By Carol Ryan Dumas
Livestock ranchers running cattle in the rugged terrain of the Boise National Forest east of Boise have been devastated by two major fires that have ravaged nearly 265,000 acres of their grazing lands.
Their summer range is burned and charred and the death toll on their cattle is mounting, although it will be weeks before they can cover the steep terrain to get an accurate count.
Ranchers have worked tirelessly for days on end to move their cattle away from fires, doctor the injured ones, and try to protect their property and homes.
The fires burned thousands and thousands of acres, said Ron Davison, whose family operation is based at Prairie.
"It burnt the whole thing. It's a bugger," he said
Davison and other ranchers run more than 2,000 mother cows plus their calves in the area ravaged by the Elk Complex fire. Ranchers were able to move some of their cattle, but they're still trying to find whatever's alive, he said.
Ranchers don't know how many cattle they might have lost. They've only been able to get into a small portion of the area and are just starting to ride the backcountry, which is going to take some time, he said.

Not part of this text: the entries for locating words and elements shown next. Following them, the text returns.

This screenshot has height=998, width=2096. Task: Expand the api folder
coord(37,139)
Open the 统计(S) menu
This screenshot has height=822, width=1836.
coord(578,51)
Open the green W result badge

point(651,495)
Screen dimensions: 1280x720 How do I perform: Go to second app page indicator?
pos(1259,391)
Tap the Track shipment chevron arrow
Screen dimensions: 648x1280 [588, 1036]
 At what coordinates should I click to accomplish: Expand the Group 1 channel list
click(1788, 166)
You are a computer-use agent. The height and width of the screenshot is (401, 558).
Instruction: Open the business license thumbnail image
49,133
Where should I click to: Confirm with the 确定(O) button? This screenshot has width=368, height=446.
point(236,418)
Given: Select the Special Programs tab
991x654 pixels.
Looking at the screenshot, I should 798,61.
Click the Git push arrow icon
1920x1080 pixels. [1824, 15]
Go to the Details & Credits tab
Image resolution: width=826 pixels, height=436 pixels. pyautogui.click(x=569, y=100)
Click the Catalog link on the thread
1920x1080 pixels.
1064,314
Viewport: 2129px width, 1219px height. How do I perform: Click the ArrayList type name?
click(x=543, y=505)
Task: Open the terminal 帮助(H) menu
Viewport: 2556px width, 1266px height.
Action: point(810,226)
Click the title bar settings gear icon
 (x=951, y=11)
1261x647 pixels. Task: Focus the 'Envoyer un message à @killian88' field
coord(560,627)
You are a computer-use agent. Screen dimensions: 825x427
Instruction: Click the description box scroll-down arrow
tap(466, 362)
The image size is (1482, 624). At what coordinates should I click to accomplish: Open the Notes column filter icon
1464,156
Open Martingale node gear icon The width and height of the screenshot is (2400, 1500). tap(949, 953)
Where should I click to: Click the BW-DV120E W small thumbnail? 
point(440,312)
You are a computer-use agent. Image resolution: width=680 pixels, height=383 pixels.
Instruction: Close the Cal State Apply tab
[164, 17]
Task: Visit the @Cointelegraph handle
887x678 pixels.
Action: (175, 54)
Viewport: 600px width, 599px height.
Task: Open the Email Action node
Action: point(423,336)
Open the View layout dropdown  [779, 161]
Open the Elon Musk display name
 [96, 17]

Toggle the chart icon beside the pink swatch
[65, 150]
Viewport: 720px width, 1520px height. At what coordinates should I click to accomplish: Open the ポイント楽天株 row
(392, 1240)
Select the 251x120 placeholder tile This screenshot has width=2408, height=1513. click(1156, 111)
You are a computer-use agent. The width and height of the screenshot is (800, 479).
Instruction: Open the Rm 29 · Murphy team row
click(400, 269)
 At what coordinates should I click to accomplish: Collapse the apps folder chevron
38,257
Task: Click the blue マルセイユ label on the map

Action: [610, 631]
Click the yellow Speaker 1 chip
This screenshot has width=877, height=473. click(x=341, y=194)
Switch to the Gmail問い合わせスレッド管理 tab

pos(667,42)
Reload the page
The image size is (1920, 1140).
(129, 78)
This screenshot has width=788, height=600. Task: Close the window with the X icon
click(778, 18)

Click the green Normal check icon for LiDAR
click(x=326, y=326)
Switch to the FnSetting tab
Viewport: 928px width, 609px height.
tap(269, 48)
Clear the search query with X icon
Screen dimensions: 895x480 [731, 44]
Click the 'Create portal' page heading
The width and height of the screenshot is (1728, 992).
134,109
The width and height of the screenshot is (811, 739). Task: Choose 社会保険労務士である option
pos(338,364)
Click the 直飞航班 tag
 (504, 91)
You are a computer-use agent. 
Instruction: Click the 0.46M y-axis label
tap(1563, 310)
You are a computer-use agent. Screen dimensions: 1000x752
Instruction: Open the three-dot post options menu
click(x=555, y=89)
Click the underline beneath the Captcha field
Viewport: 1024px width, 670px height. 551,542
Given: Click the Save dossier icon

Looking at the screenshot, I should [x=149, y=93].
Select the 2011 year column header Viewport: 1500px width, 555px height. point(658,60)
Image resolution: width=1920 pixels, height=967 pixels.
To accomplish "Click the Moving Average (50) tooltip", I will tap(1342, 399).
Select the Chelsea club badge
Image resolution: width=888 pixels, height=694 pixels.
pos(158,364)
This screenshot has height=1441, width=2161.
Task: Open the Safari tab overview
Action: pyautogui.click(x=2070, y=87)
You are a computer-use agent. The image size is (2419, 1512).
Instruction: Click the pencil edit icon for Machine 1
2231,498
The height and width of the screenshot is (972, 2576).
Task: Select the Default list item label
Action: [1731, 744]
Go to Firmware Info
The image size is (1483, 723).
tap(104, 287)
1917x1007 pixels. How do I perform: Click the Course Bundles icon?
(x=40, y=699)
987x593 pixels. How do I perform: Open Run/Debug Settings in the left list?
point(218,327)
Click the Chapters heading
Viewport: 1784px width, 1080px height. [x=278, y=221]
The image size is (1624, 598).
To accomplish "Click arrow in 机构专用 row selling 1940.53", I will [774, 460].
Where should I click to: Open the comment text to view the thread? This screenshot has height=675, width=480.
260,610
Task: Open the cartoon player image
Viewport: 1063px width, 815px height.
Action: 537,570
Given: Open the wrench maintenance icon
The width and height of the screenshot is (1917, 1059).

"It's just a helluva mess," said Carolyn Hunt, whose family runs cattle from Dixie to Mayfield.
The Elk Complex fire started just behind her house, which her family and neighbors were able to save, she said.
But area ranchers couldn't save all their cattle, and they don't know how many more might have perished. The country is so rough and so big, it's going to take a while to assess the damage, she said.
"When we gather in the fall, it takes us a couple of weeks," she said.
One neighbor has lost 200 head, and Hunt has lost about 50 head thus far, but it could have been worse. The day before the fire started, the family had moved 250 mother cows and their calves to an upper pasture they utilize this time of the year, she said.
Ranchers are devastated, said Linda Lord, who ranches near Mountain Home with her husband, Preston, and runs cattle in the area hit by the Pony Complex fire.
"My mind is just putty. I'm just foggy and scattered. We've been through so much," she said
She had to leave the fire area to return to her job teaching first graders in Mountain Home, but her husband is still up there looking for cattle, alive or dead, she said.
"It's pretty frustrating. We don't know what we lost, the fire is still burning, she said on Thursday.
The Lords were affected in three different areas - private land and BLM and state allotments. They had to keep going from one place to another to get cattle out of the way of the fire and move them to ground that had already burned, providing feed and water, she said.
"It's one of the most difficult things we've ever had to experience," she said.
Ranchers are dealing with lost cattle, lost grazing ground, doctoring injured cattle, shooting or slaughtering those too ill or injured, and wondering how they're going to manage with limited ground, high feed costs and hay in tight supply, she said.
As for her operation, "we don't know what we're going to do ... we're hoping to save the herd," she said.
Davison said his family has moved some of its cattle to other grazing land and bought pasture, but they'll probably sell more cattle than they normally do this fall.
"We'll survive," she said, "it just won't be too easy."
Sheep ranchers in the area fared better, said Stan Boyd, executive director of Idaho Wool Growers Association.
One sheep rancher has about 100 ewes missing but has been able to move several bands, getting them away from the fires. Another shipped his lambs on Saturday, and is loading up his band of ewes and hitting the trail home, he said.
The Pony Complex fire, which has claimed 147,881 acres northeast of Mountain Home, is now 80 percent contained. The Elk Complex fire, which has burned 116,914 acres in the Pine/Featherville area, is 40 percent contained, according to InciWeb, an interagency information system.